Federal authorities have indicted four people in a $4.9 million U.S. Treasury check theft and identity fraud scheme that prosecutors say ran through stolen mail, fake bank accounts and cash withdrawals across metro Atlanta. Francina Sutton, Tonya Bailey, Shanda Goode and Carnisha Hamilton are scheduled to be arraigned Thursday before U.S. Magistrate Judge Lawrence R. Sommerfeld.
The case centers on a multimillion-dollar Treasury check that prosecutors say was successfully deposited and then partially drained before investigators froze what was left. Sutton allegedly withdrew $300,000 using cashier’s checks before the U.S. Secret Service seized the remaining $4.7 million, and the government is now seeking forfeiture of those funds.
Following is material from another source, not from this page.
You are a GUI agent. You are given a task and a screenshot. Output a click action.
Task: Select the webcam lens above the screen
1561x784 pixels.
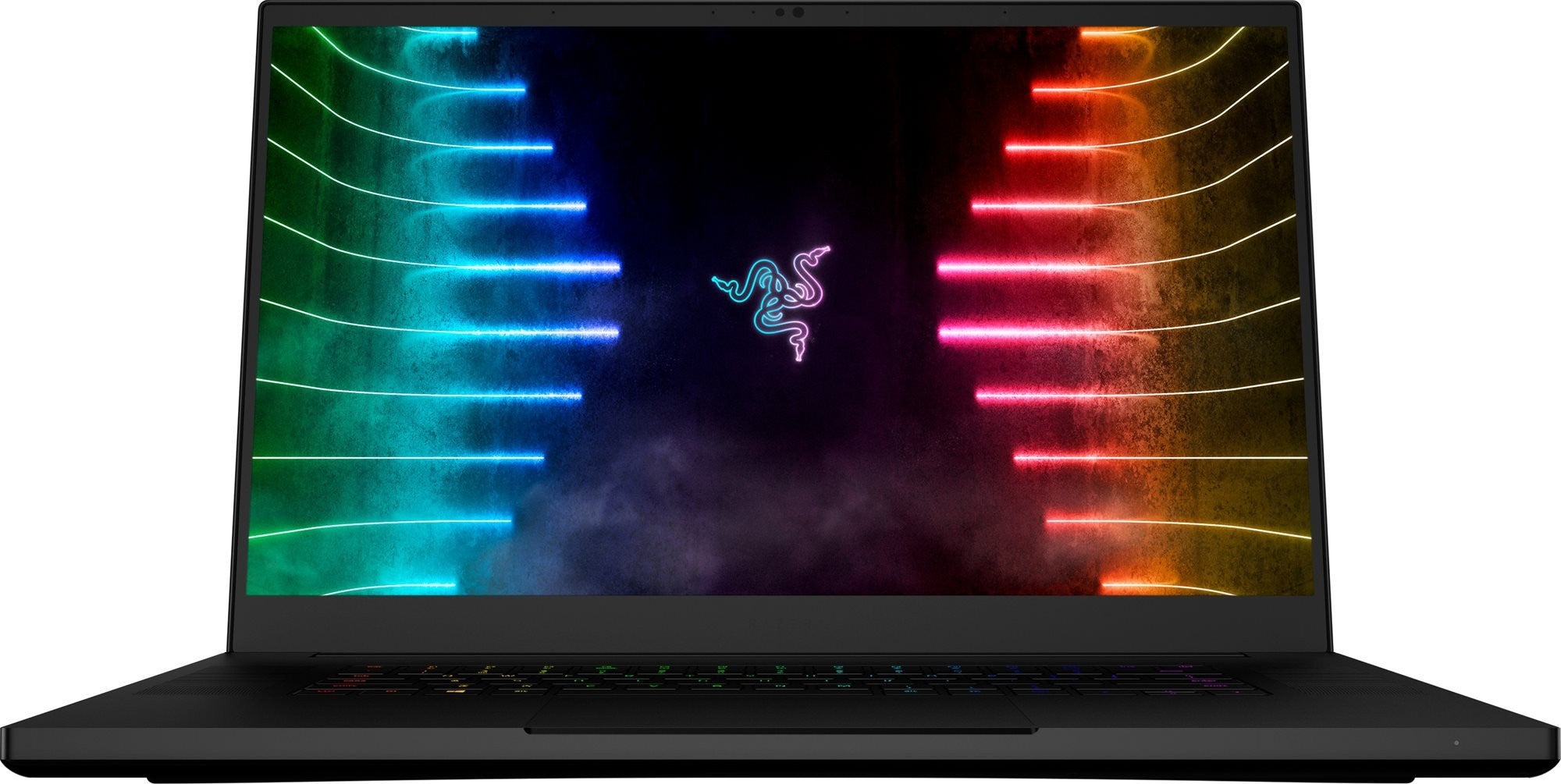[x=798, y=12]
Goode and Hamilton are accused of working as mail carriers in Atlanta and Marietta while stealing checks and credit cards from the mail between March 2020 and September 2025. Prosecutors say the stolen mail came from the Ralph McGill Post Office in Atlanta and the Marietta Main Post Office, tying the alleged theft directly to the federal mail system that handled the victims’ financial documents.
Hamilton is also accused of taking three dozen pieces of mail containing financial documents during a single delivery run in December 2023. In a separate strand of the case, Sutton allegedly worked with Bailey, an assistant bank manager in Alpharetta, to launder the $4.9 million Treasury check and wore masks while opening fraudulent accounts in victims’ names. Sutton also has prior convictions for forgery and identity fraud, a detail prosecutors say underscores the reach and repetition of the alleged scheme.
The charges show how a mail theft case can quickly become a bank fraud case once stolen checks are moved into accounts and converted to cash. Here, investigators say the operation stretched from post offices in Atlanta and Marietta into banking channels in Alpharetta, and the government’s forfeiture action suggests it believes the remaining money can still be recovered even after part of the check was spent.
What happens next is straightforward: the four defendants are due in court Thursday, where the indictment will be read and the federal case will move from allegations to formal arraignment.